Let’s at least try, though. Hamnet, directed by Chloe Zhao, is a speculative historical fiction film about William Shakespeare and his family. Shakespeare had a son named Hamnet who died young. He went on to write a play called Hamlet which is, among other things, about a father and a son. This had led to some amount of hmm-ing and chin-scratching. And why shouldn’t it? Shakespeare’s plays are the most significant, enduring works of writing in the English language, yet the information we have about the circumstances of their creation necessitated a lot of inference and interpretation. It doesn’t take too large a leap to imagine that Hamnet may have been in Shakespeare’s mind when writing a play whose title character has almost the exact same name—sorry, the exact same name, thank you opening title card.

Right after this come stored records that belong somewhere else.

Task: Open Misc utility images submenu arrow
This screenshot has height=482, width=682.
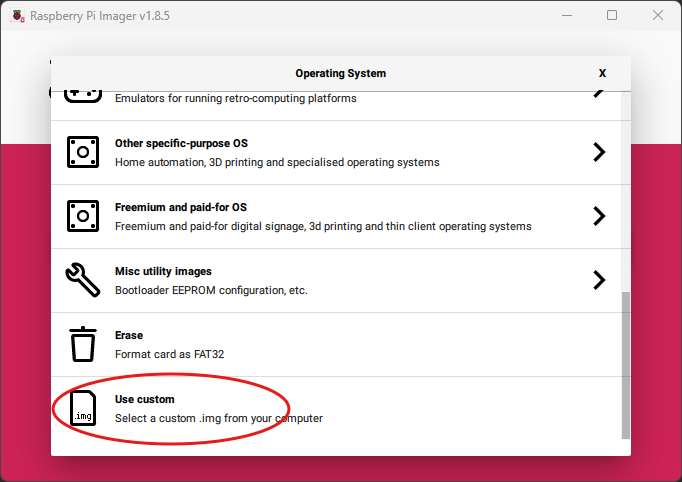Action: tap(599, 280)
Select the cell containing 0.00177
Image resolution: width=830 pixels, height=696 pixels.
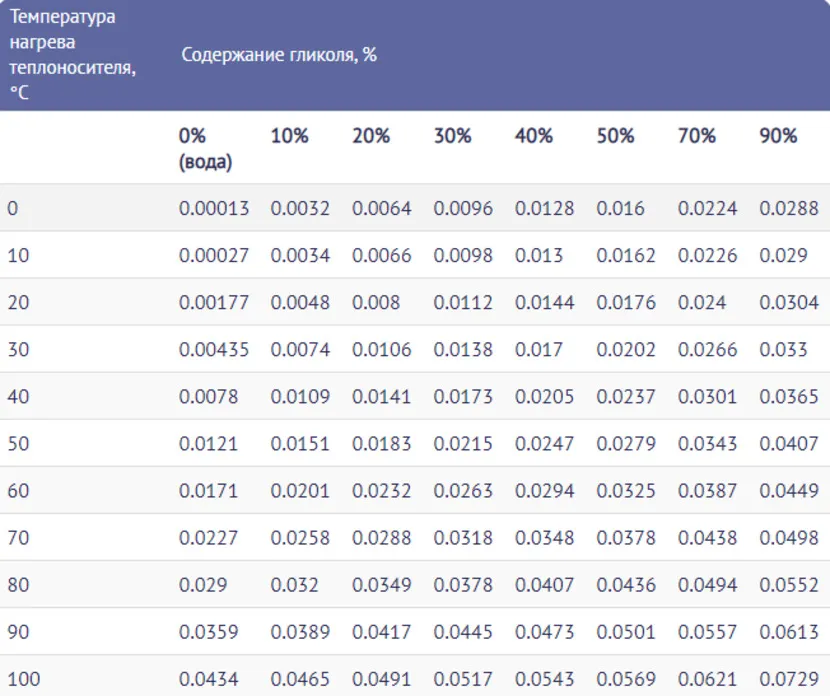coord(214,303)
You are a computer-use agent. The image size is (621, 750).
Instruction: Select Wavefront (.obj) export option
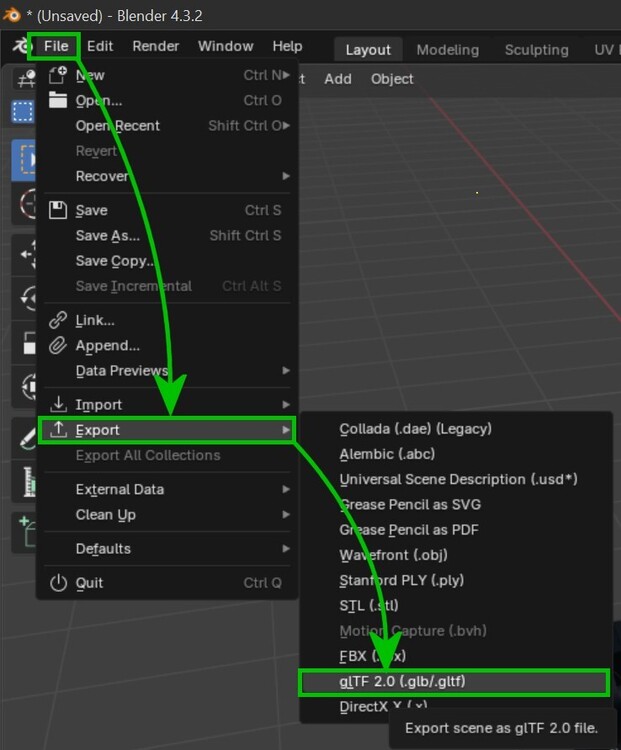393,555
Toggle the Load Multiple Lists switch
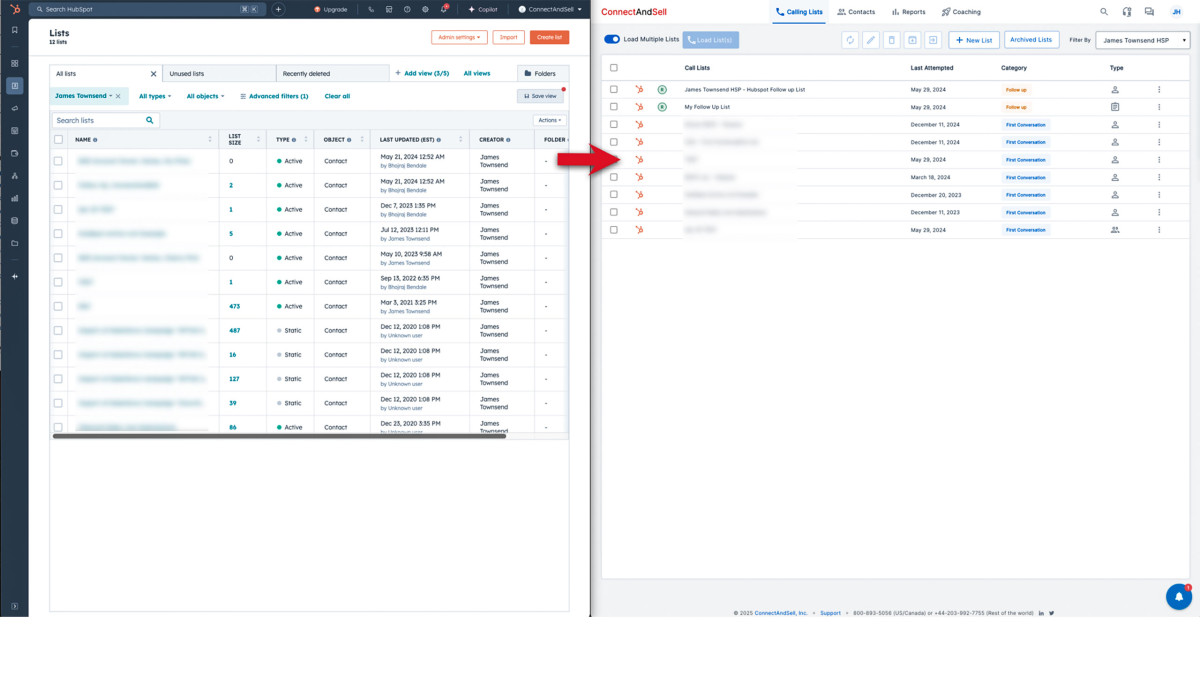 [x=612, y=39]
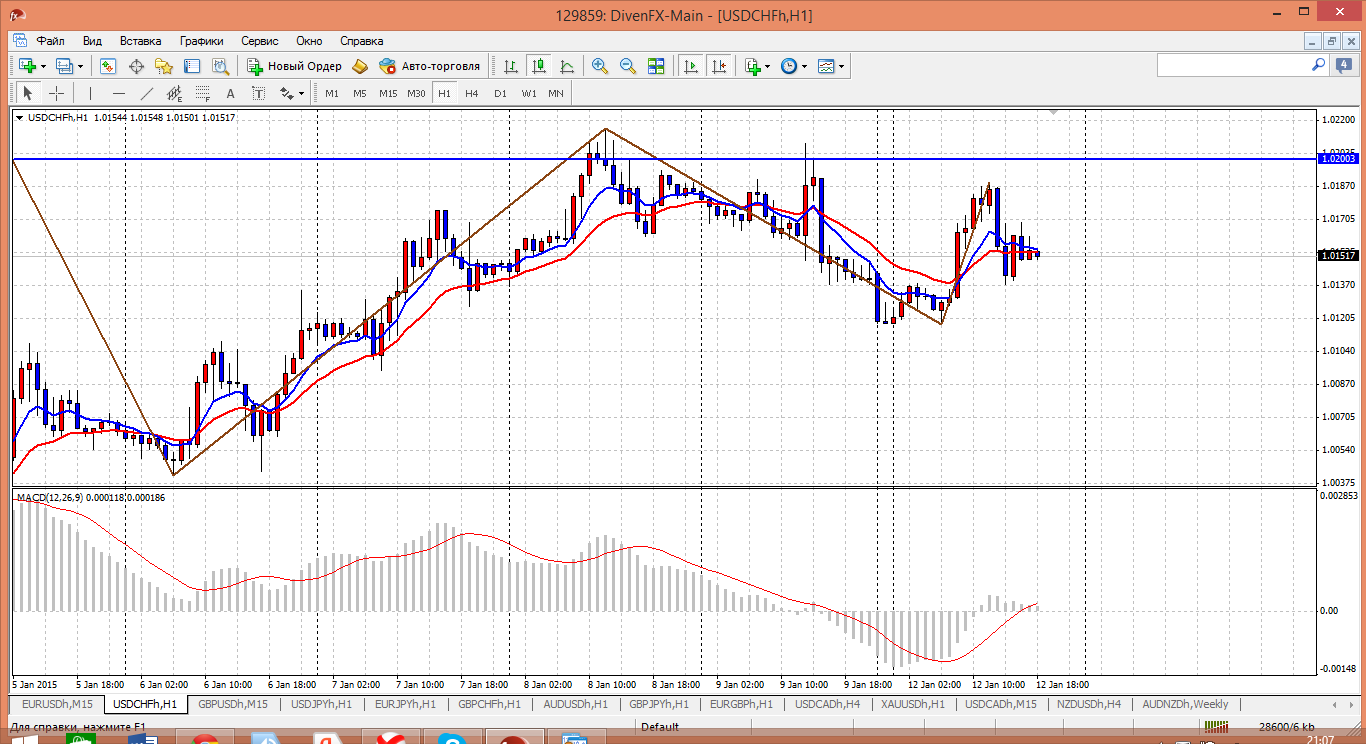Toggle chart auto-scroll to latest bar

coord(690,66)
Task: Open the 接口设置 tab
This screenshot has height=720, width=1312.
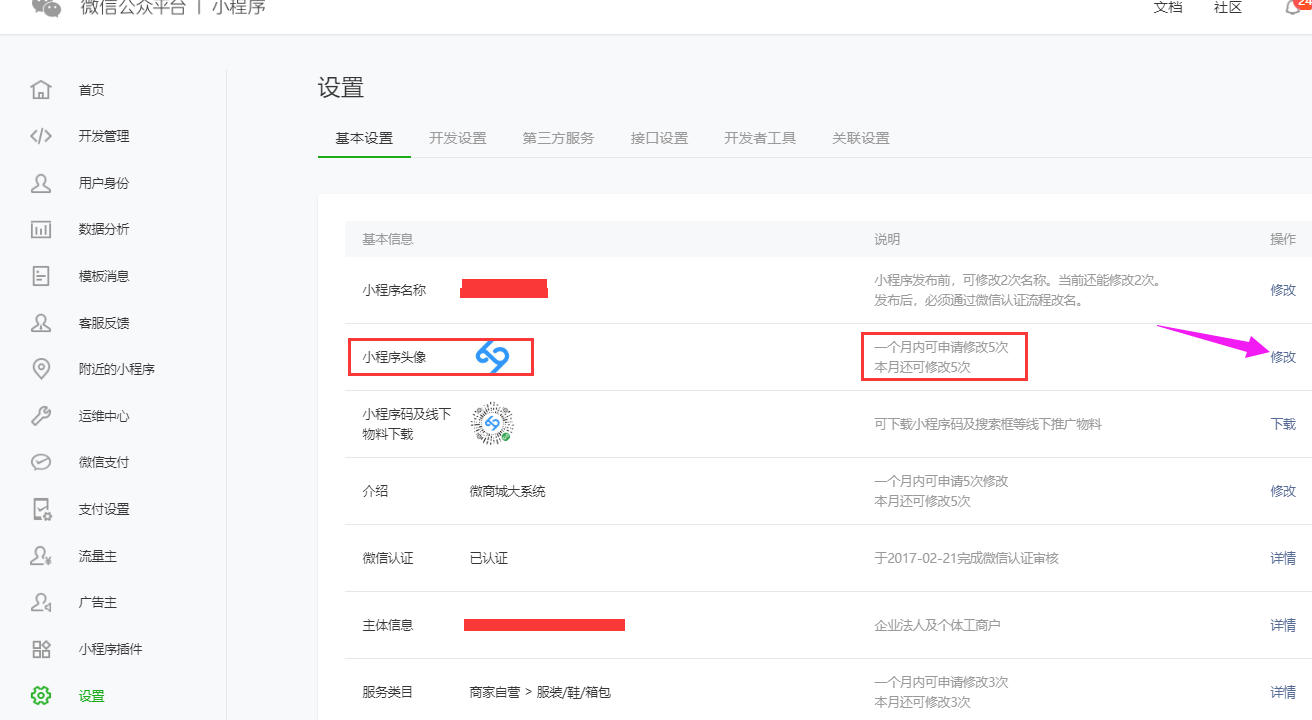Action: (659, 138)
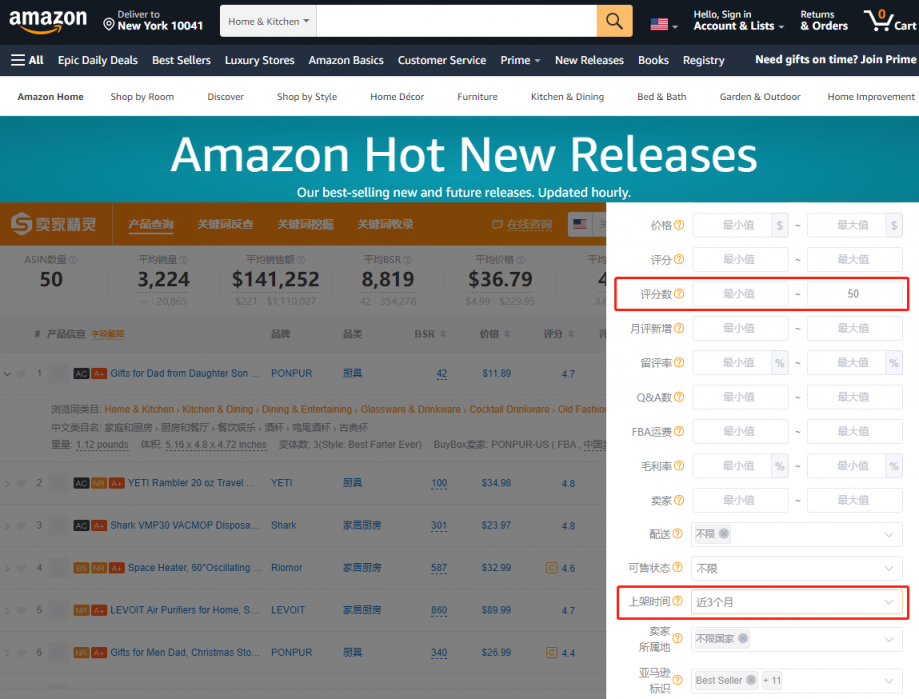Click the Amazon search magnifier button

tap(614, 21)
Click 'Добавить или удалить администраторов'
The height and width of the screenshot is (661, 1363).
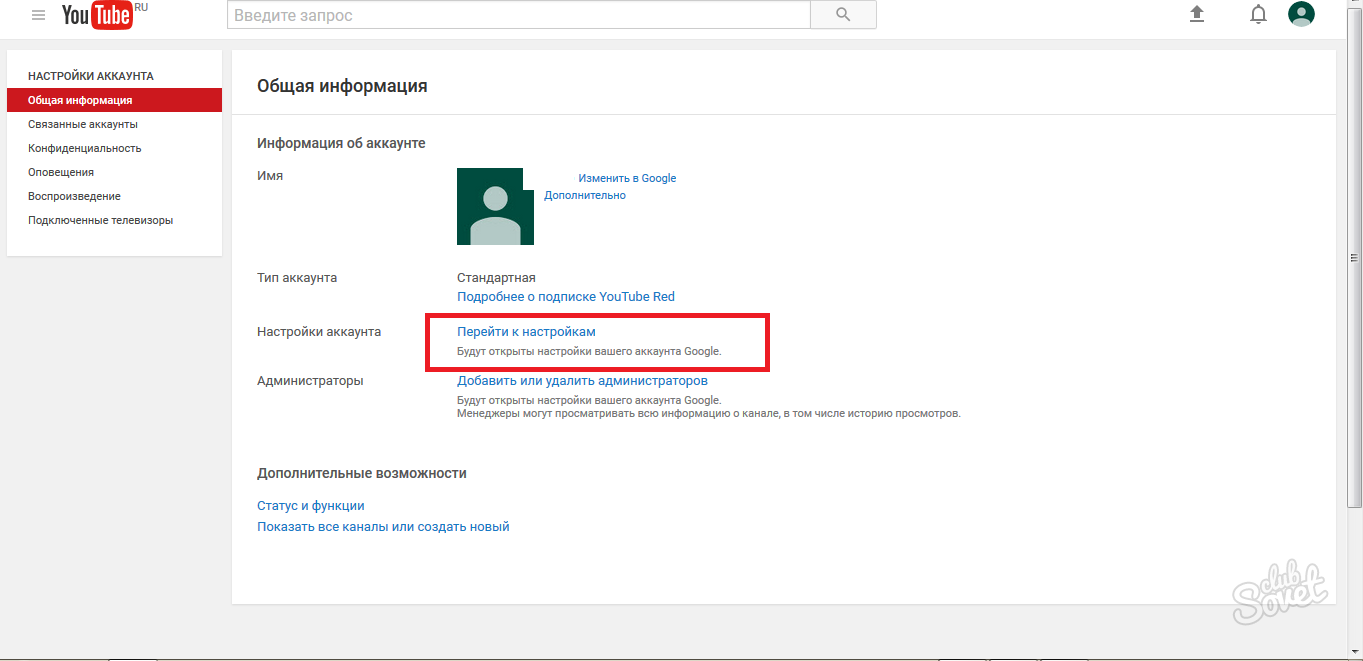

That Shakespeare was actually adapting a medieval legend about a Danish prince named Amleth is a Cracked.com gotcha which would be cheap to sincerely invoke. Hamnet is a work of historical imagination, and it would be unfair to get caught up in nitpicking about its accuracy. The film seems to want to distance itself from the real Shakespeare anyway; it spends a lot of time deliberately obfuscating his identity, to the extent that the subtitles (I saw an open caption screening) credit him only as “Tutor” and then “Husband” until the film’s final scene. This is not, we’re meant to understand, the real Shakespeare so much as it is a character inspired by him. In the novel on which the film is based, author Maggie O’Farrell stresses that the story is “based on my idle speculation.” That’s all well and good, but sadly Hamnet is perfectly capable of failing on its own merits.